Scavare e approfondire tra l’essenza della sostenibilità, secondo Rubinelli, significa anche occuparsi di temi come quello della logistica: «La sostituzione del packaging interessa anche la formazione dei pallet. Come viene governata questa cosa? Se analizzi le diverse categorie merceologiche trovi aspetti differenti e la logistica è fondamentale, sia quella che va dal produttore al distributore che quella che va dal distributore al singolo punto vendita e poi a casa delle persone con l’e-commerce».

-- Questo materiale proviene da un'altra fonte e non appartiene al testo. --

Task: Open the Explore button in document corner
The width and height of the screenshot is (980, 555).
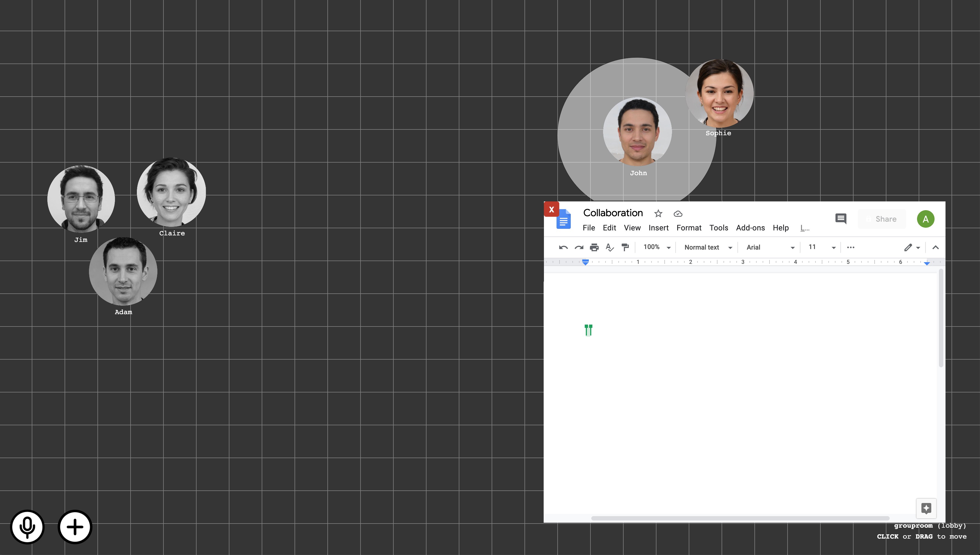Action: (x=926, y=508)
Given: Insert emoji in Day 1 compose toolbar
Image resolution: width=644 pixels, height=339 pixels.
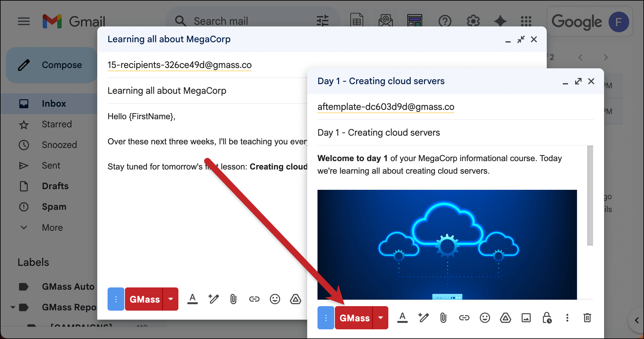Looking at the screenshot, I should pyautogui.click(x=485, y=318).
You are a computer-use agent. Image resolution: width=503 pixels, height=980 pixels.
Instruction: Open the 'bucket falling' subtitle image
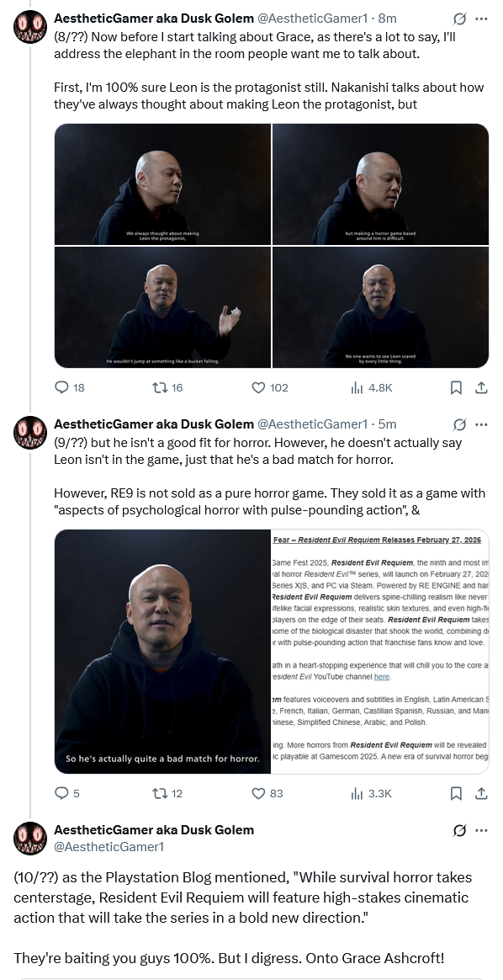pyautogui.click(x=163, y=306)
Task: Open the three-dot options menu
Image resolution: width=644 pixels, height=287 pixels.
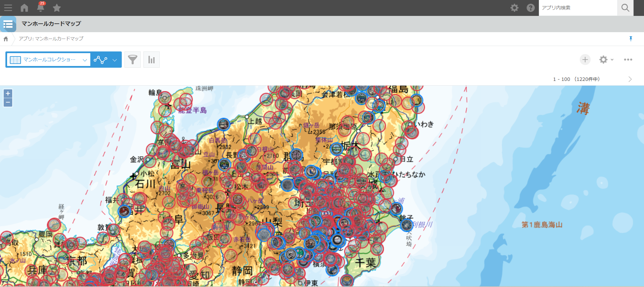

Più trasparenza, più comunicazione
Insomma, ci sono tanti gradini quando si parla di filiera e ognuno dovrebbe fare la sua parte, magari collaborando, per affrontare realmente il tema della sostenibilità: «Tutti e tre i livelli – economico, ambientale e sociale – devono essere esplicitati quando si affronta il tema della sostenibilità, in un ottica di completa trasparenza. Se vogliamo che realmente il punto vendita sia quel medium che tutti dicono, è necessario che la filiera sia il più trasparente possibile, senza sotterfugi». Qualche esempio? «I prodotti a marchio, spesso, siano essi di fantasia o con il nome dell’insegna recano “prodotto per conto di XY da” e a volte troviamo il numero dell’iscrizione alla camera di commercio o solo il nome dello stabilimento con indirizzo e codice postale. Questa è trasparenza? Questa non è filiera. La filiera va, diciamo, “smascherata”».
Ma lo sciopero, poi, come è andato? «Molto bene, ho ricevuto molti attestati di stima e inviti da parte di molti esponenti delle aziende e della grande distribuzione. Ma tutti hanno chiesto di non comparire. E invece tutti dovremmo metterci la faccia quando si tratta di ambiente e del futuro dei nostri figli».